How Michael Jackson Was Injured During One Of His Shows

Apart from the hits, the life of Michael Jackson was one messy event after another. Starting with his tragic upbringing and ending with the unfortunate circumstances of his untimely death, Jackson's time in the public eye was characterized by eccentric behavior that challenged the loyalty of his fan base to its very core. But it was also made up of unfortunate events that were, quite frankly, out of Jackson's personal control, and which, some have argued, would shape the course of his life.

The circumstances of his death are directly related to some of these misfortunes. According to i News, the cause of Jackson's death was an overdose of a cocktail of prescription painkillers, drugs to which Jackson had been addicted for years, and which were readily given to the singer in vast quantities by his personal physician, Conrad Murray. Murray was eventually convicted of involuntary manslaughter in relation to Jackson's June 25, 2009 death.

Addiction to painkillers is not uncommon in show business, a fact that became abundantly clear when Jackson's musical contemporary and friendly rival Prince also passed away due to an overdose in 2016. And while addictive behavior is common to people who, like Jackson, lived through childhood trauma, it is possible to identify the times of great physical pain when the singer may have unfortunately gotten hooked.

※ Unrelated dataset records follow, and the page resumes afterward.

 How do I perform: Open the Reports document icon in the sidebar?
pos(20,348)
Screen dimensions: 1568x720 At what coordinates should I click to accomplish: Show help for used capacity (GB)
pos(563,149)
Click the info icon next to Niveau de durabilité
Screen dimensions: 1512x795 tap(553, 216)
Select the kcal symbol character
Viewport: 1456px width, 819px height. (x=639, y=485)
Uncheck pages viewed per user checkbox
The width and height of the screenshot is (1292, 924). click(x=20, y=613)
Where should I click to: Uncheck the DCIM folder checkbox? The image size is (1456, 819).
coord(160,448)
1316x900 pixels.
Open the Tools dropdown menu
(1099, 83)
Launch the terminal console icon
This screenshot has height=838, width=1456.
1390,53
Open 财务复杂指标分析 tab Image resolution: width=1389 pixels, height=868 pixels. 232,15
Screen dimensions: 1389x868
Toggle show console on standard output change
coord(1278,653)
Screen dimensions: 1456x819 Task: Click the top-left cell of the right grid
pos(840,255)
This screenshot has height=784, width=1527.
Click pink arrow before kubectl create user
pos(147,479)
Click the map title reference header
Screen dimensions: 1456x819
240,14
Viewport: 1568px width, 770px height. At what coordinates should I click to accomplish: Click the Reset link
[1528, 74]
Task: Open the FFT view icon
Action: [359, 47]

Michael Jackson's 1984 pyrotechnics accident

Some absolutely atrocious accidents have befallen musicians over the years, including Jackson. One which made headlines at the time and which has stuck in the collective memory Jackson's terrible accident in January 1984, when the King of Pop was on stage in Los Angeles performing a version of his hit single "Billie Jean," which was being filmed as part of a Pepsi commercial.

According to BT, Jackson danced too close to the stage pyrotechnics, which ignited his hair, full of product, including the highly flammable pomade. The singer continued performing for some seconds before being tackled to the ground by stagehands and fellow members of The Jacksons, who were also on stage at the time, and the flames were beaten out. Jackson suffered second and third-degree burns, which were treated at the nearby Cedars-Sinai Medical Center, and where he was prescribed strong sedatives as well as Darvocet, a powerful painkiller which, according to BT, was later banned because of its adverse side effects.

Many believed that Jackson would sue Pepsi for the accident, which also left him partially bald and relying on wigs for the rest of his life. Instead, he asked the company to build a burns treatment center in Culver City, one of the places he was treated, according to the Los Angeles Times.

Michael Jackson was injured on stage more than once

Following the incident, Jackson began to suffer intolerable migraines, which, according to the Los Angeles Times, would continue to plague the singer for the rest of his life. When footage of the incident emerged following Jackson's death in 2009, however, not everyone was convinced that the moment in question was the direct cause of the drug dependency that would eventually kill him.

Speaking to ABC News, Jackson's close friend Miko Brando claimed: "Yes, it was an accident. Yes, he took medicine. Yes, the doctors gave him medicine," but told the interviewer that to say this incident alone was the cause of what came later was not justified. The drugs that were meant to help him instead abruptly ended his life and, on the eve of a hugely anticipated return to live performance, shocked the singer's millions of devoted fans around the world.

The truth is that the Pepsi incident was not Jackson's only on-stage accident. At a concert in Munich in 1999, a suspended plinth on which Jackson was performing fell unexpectedly "three to four stories" to the ground, and, while Jackson appeared unhurt in the surviving footage and continued to perform, witnesses claim that he then collapsed backstage, left with lifelong back pain, according to Los Angeles Times. Another friend of Jackson's, Karen Faye, was present at the accident, and claims Jackson told later told her: "I can't disappoint the audience."